Daron Cummings/AFP
Nowozelandzki kierowca Scott Dixon wyjeżdża z boksu podczas swojego drugiego Grand Prix w Indianapolis.
Will Power objął prowadzenie wcześnie, a następnie obserwował, jak kurczy się w drugiej połowie wyścigu, zanim odniósł drugie zwycięstwo w Grand Prix Indianapolis w tym sezonie.
Australijczyk, który startował jako drugi, pokonał Romaina Grosjeana o 1,1142 sekundy za swoje pierwsze zwycięstwo w sezonie.
Power odniósł swoje piąte zwycięstwo na 3926-kilometrowym 14-okrążeniowym torze Indy. Przejechał 56 z 85 okrążeń i odniósł 38. zwycięstwo w karierze, łamiąc remis po raz piąty w historii z Unser.
„Wreszcie, w końcu” – krzyknął Power w radiu po przejściu przez cegielnię i zakończeniu 13-biegowego zwycięstwa w suszy.
Czytaj więcej:
* Scott Dixon zagrał ze swoim młodym kolegą w thrillerze Indycar
* Nadzieje na tytuł IndyCar Scotta Dixona znikną w Detroit
* IndyCars: Scott McLaughlin i Scott Dixon zajęli ósme i dziewiąte miejsce w Indianapolis
Grosjean, urodzony w Szwajcarii francuski kierowca, który w drugim wyścigu szosowym sezonu w Indy zajął pierwsze miejsce, w majowym wyścigu na tym samym torze zajął drugie miejsce.
Amerykanie Colton Herta i Alexander Rossi zajęli miejsca trzecie i czwarte, a mistrz Meksyku Pato Award zajął piąte miejsce.
Dla Powera było to potwierdzeniem po ciężkim weekendzie w Nashville, kiedy był zaangażowany w wiele kolizji, w tym z kolegą z drużyny Penske, Scottem McLaughlinem.
„Potrzebowaliśmy tego”, powiedział Bauer. „Nie mogę powiedzieć, jak dobrzy byli ci goście w tym roku. Dali mi dobry samochód i mieliśmy trochę pecha, a ja popełniłem kilka błędów, takich jak OK, co za ulga, facet.”

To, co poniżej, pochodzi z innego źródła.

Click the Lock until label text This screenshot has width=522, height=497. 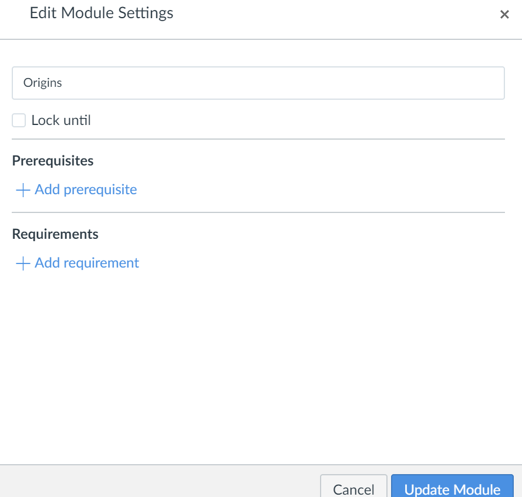[61, 121]
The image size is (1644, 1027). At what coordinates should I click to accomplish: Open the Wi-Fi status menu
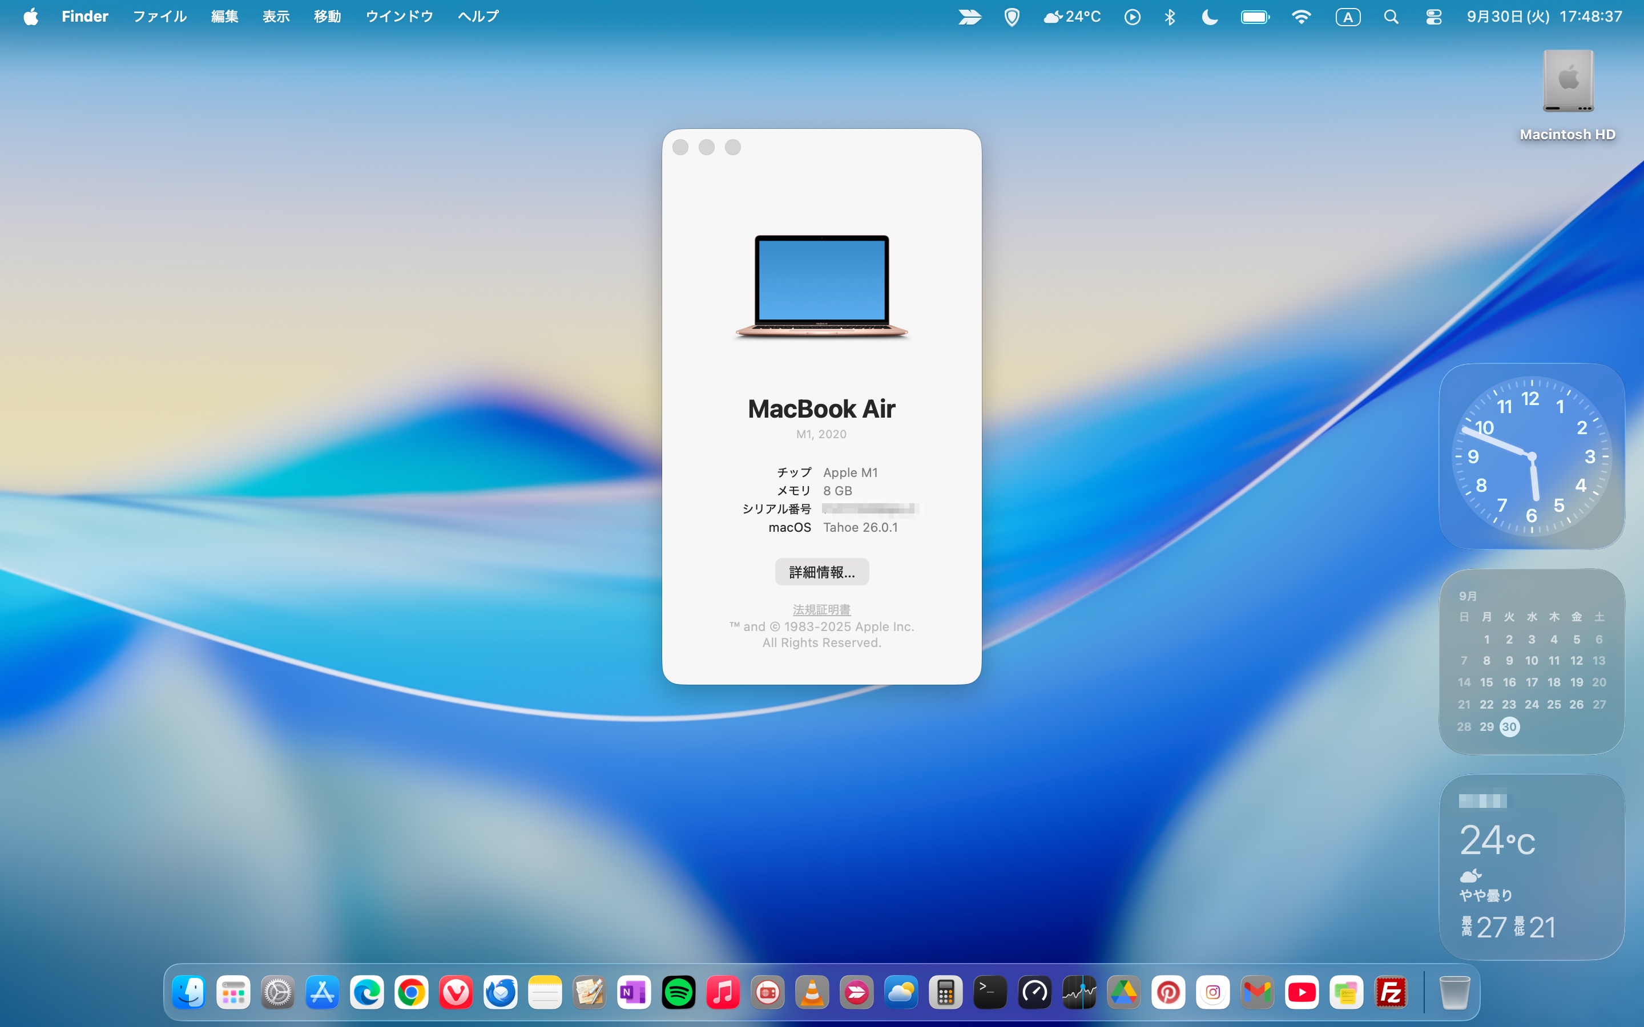click(x=1301, y=17)
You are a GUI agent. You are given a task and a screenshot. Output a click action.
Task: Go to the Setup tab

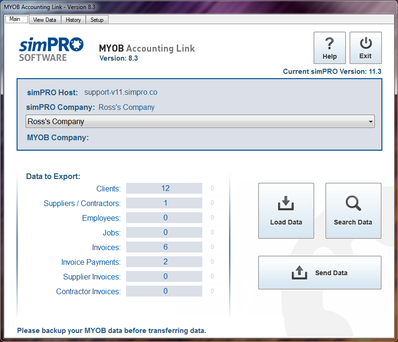(x=97, y=19)
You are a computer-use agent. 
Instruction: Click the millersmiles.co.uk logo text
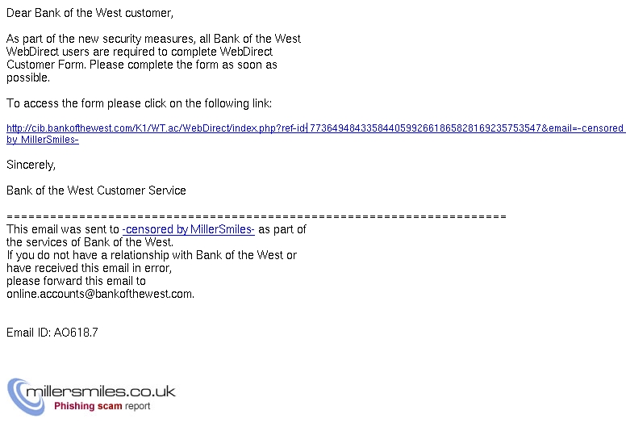[x=101, y=391]
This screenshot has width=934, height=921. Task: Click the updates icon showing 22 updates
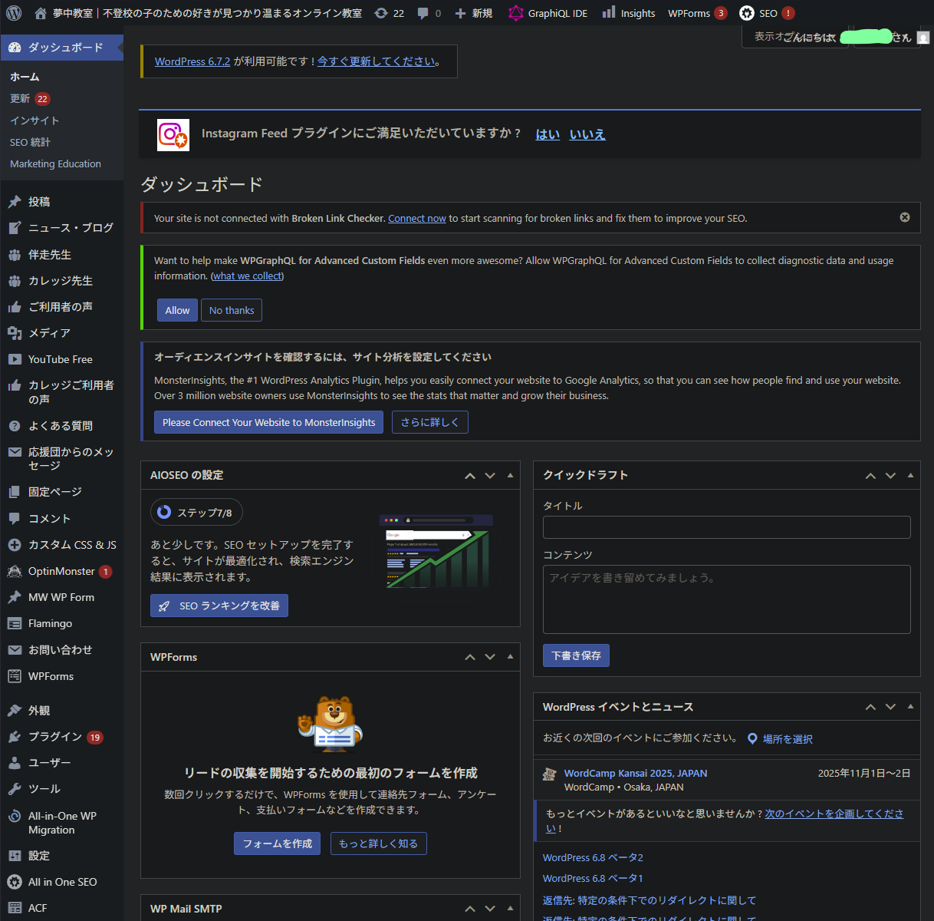pos(389,13)
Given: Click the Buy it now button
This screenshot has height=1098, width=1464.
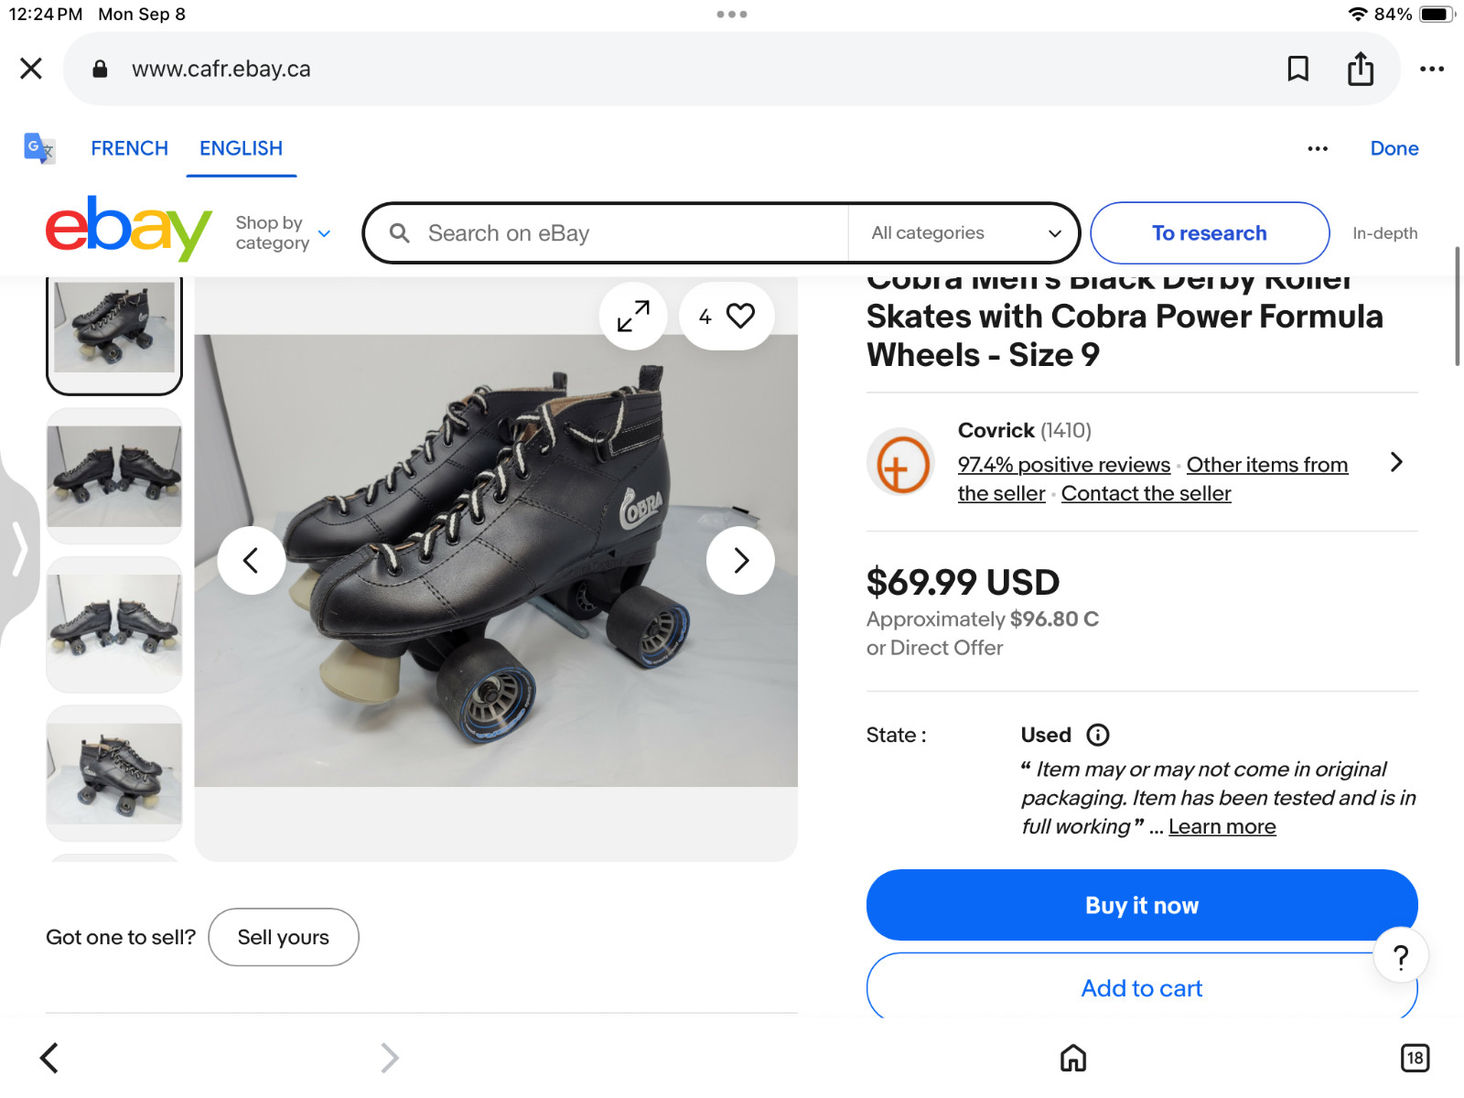Looking at the screenshot, I should (1141, 905).

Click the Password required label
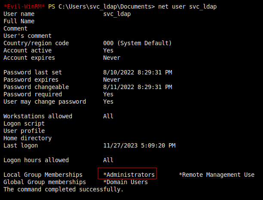pos(33,94)
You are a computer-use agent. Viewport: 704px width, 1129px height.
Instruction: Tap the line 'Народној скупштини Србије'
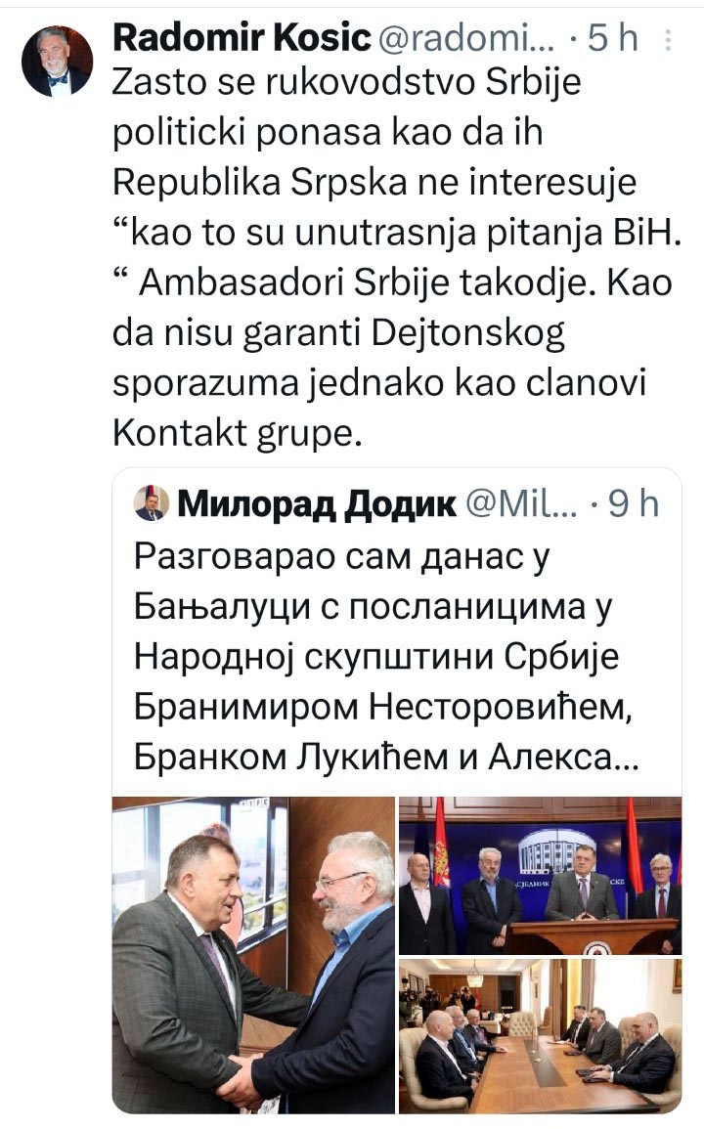click(376, 657)
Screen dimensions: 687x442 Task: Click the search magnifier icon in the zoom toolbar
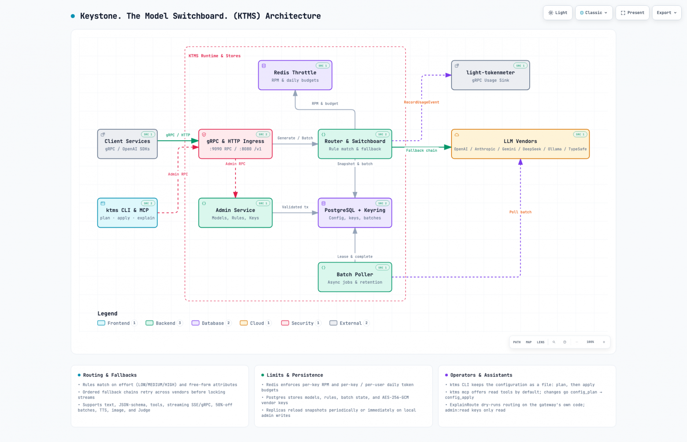click(554, 342)
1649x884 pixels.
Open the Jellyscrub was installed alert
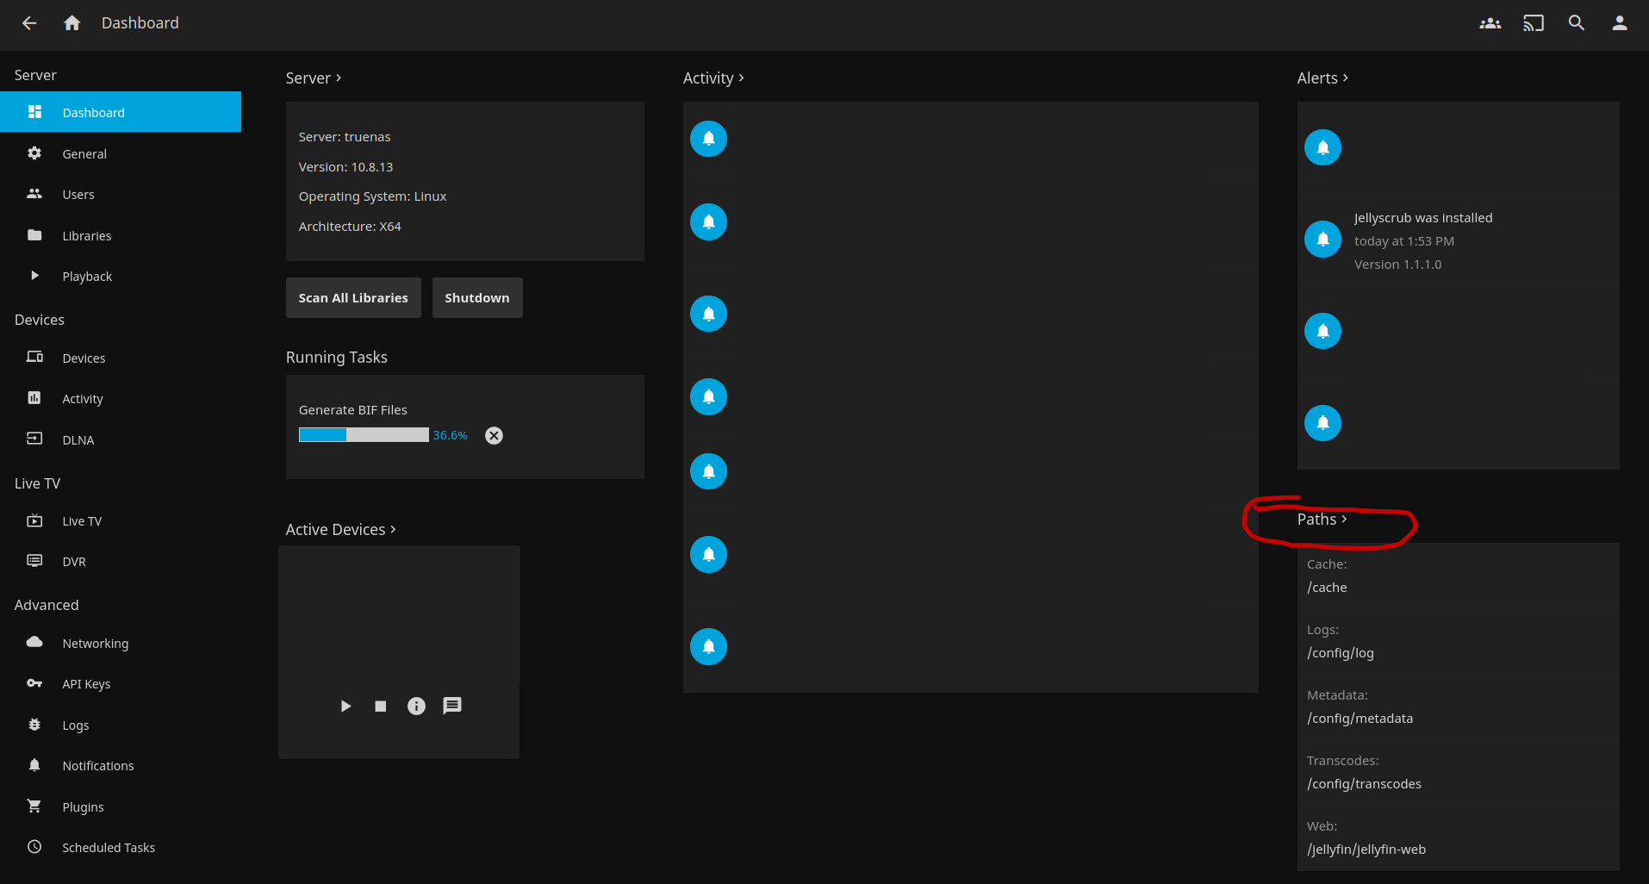pos(1422,219)
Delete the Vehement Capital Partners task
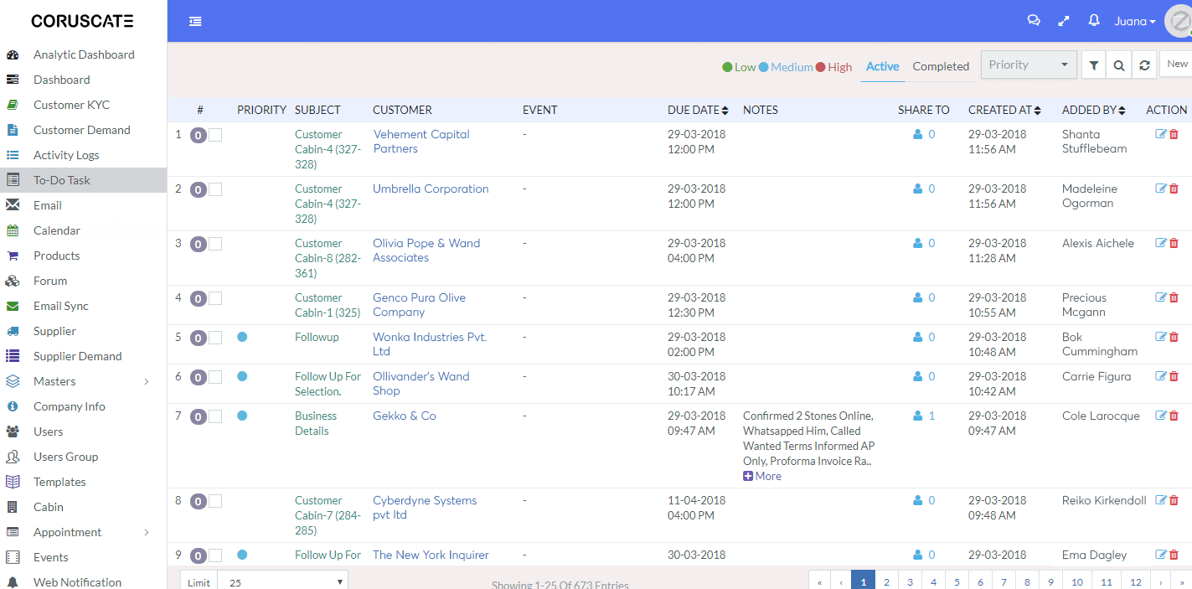The height and width of the screenshot is (589, 1192). [x=1174, y=134]
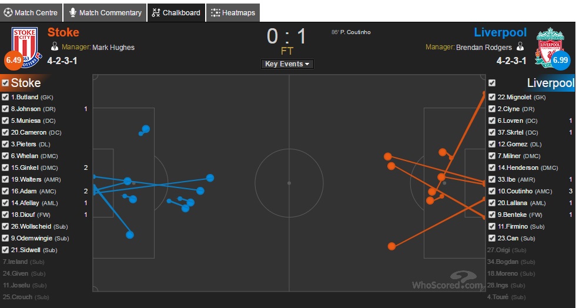The image size is (576, 308).
Task: Click manager name Mark Hughes
Action: 113,47
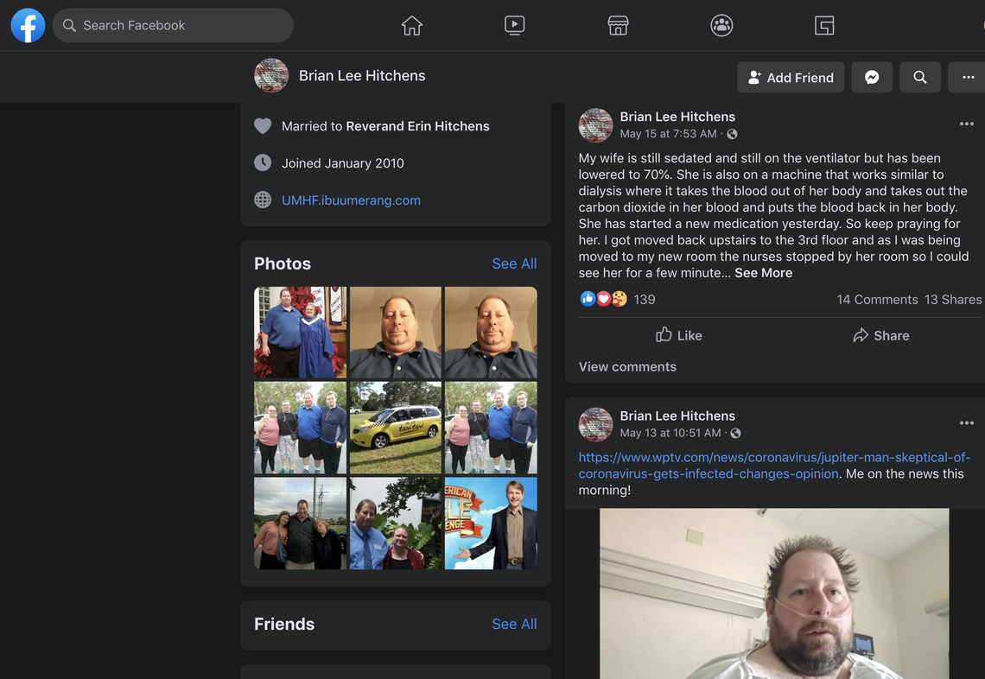The image size is (985, 679).
Task: Click the Add Friend button
Action: click(x=790, y=77)
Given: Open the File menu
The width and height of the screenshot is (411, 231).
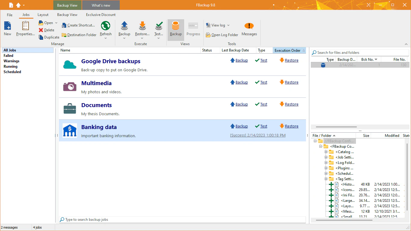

Weekendowy crossover właśnie się rozpoczął. Kierowcy Xfinity mieli wziąć udział w 241-kilometrowym wyścigu na tym samym torze drogowym później w sobotę, a kierowcy pucharowi zakwalifikują się w niedzielę rano, zanim wystartują na torze drogowym dla Brickyard 200.
Sesja strategiczna
Po tym, jak sześciokrotny mistrz serii Scott Dixon wiosłował hondą nr 9 Chipa Ganassiego na ostatnim okrążeniu kwalifikacji, w sobotę sytuacja nie uległa poprawie.
Wystartował na 26 miejscu, przedostatnim rzędzie, a Nowozelandczyk pomyślał, że może obmyślić strategię zjazdu. nie działał. Będąc pierwszym kierowcą w rzędzie boksów zaledwie 10 okrążeń przed wyścigiem, Dixon ukończył wyścig na 17. miejscu w wyścigu, który miał tylko dwie żółte flagi.
pogoń za punktami
Wyglądało na to, że Alex Ballou wyjdzie na prowadzenie, gdy był czwarty na 17 okrążeń przed metą, znacznie wyprzedzając zajmującego drugie miejsce Scotta Dixona. Nagle z tyłu hondy nr 10 pojawił się kłąb dymu i słaby samochód się zatrzymał.
Szkoda, że tak dobrze działa” – powiedział Ballou.
Gdy Hiszpan zajął 27. miejsce na torze wyścigowym z 28 samochodami, wszyscy rozgrzali się do ziemi. O’Ward wyprzedził Dixona na drugim miejscu, z przewagą 21 punktów. Dixon, który zaczynał z 42-punktową przewagą, ma teraz 34 lata, a dwukrotny mistrz serii Joseph Newgarden zajmuje czwarte miejsce z 55-punktową przewagą.
„Dożywotni biegacz. Pionier piwa. Guru micasica. Specjalny w popkulturze w ogóle”.